Currently on the IL with a neck strain but slated to face live hitters this week, Cobb would make for an excellent stash in leagues with IL slots. He seems likely to return to the Giants rotation by early July. Health could remain an issue throughout the season, but the bump in velocity Cobb exhibited in spring training held through his first 37.2 IP of the season. Combine everything already mentioned with the pitching environment and coaching staff in San Francisco and there still exists the possibility of Alex Cobb pitching like a top-20 SP, even if health allows it only in short spurts.
Cobb is an excellent target for a bounce-back 2nd half of 2022 and he could be cheaply available in trade or even from the waiver wire in shallow leagues.
Aaron Ashby MIL
Aaron Ashby’s underlying metrics are eerily similar to Alex Cobb’s. Ashby generates an elite ground ball rate of 64.2% (Cobb 65.4%) with an 11.01 K/9 (Cobb 11.23 K/9). Their chase and contact rates are also close. Ashby carries the advantage in velocity but falls short on control as seen in his double-digit walk rate of 10.3%. Now a regular in the Brewers’ rotation due to the injuries sustained by Freddy Peralta and Brandon Woodruff, Ashby has the opportunity to provide significant fantasy value for the remainder of the season, but could ultimately face innings limitations late, like Brewers’ starters did last year. The time to take advantage is now.

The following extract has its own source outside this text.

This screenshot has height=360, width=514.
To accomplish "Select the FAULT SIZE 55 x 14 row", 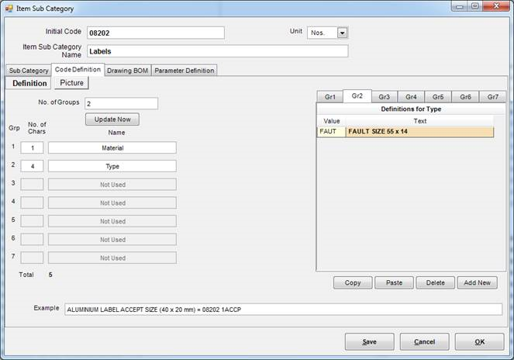I will (419, 132).
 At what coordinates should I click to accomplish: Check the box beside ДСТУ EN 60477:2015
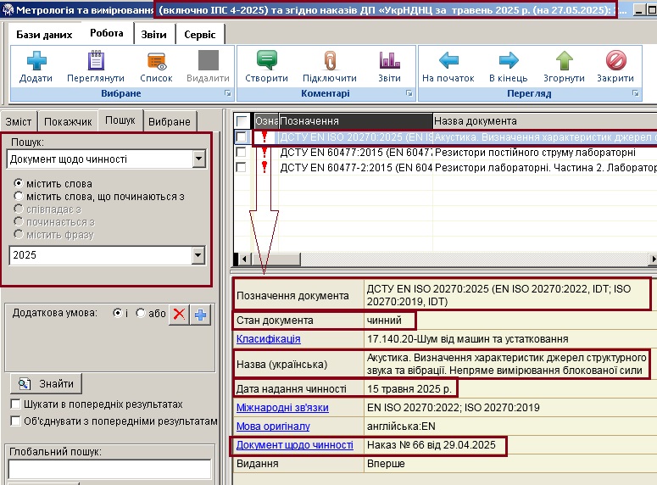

As a young pitcher with an elevated walk rate, Ashby could continue to struggle with consistency. This is evident in the earned run totals from his seven starting assignments; 0, 0, 1, 1, 4, 6, 6. The whole package carries worthy upside though, and Ashby’s solid results so far in 2022 could have been even better. The highs will help win weeks in H2H formats, but the lows may sting. Better than a streamer but not quite a must-start, Ashby is best deployed against all but the worst matchups.
Zach Eflin PHI
Zach Eflin feels like he’s been a fantasy “sleeper” for years now, but the surface-stat upside that has previously only been hinted at by underlying metrics has quietly emerged this year. Eflin’s 3.76 ERA and 1.18 WHIP have been valuable to us, but even though the xStats say the results could have been better, the total picture isn’t quite as rosy.
Eflin’s excellent control (2.13 BB/9) helps him maintain a safe floor in WHIP, but with a meager strikeout rate of only 7.69 K/9 Eflin will always be more dependent on BABIP luck than most pitchers. The Phillies’ team defense should give us pause then, as it rates poorly no matter what metric is used. Eflin’s ground ball rate of only 41.8% looks worse when you consider his HR/FB rate of 8.1% is significantly lower than his career mark of 14.1%.
While healthy, Eflin should continue to be a useful fantasy option in deeper leagues and a high-quality streamer in shallow leagues. He’s the type of pitcher to fill out a fantasy rotation though, not lead one. Tread with caution if you’re looking for an every-week starter.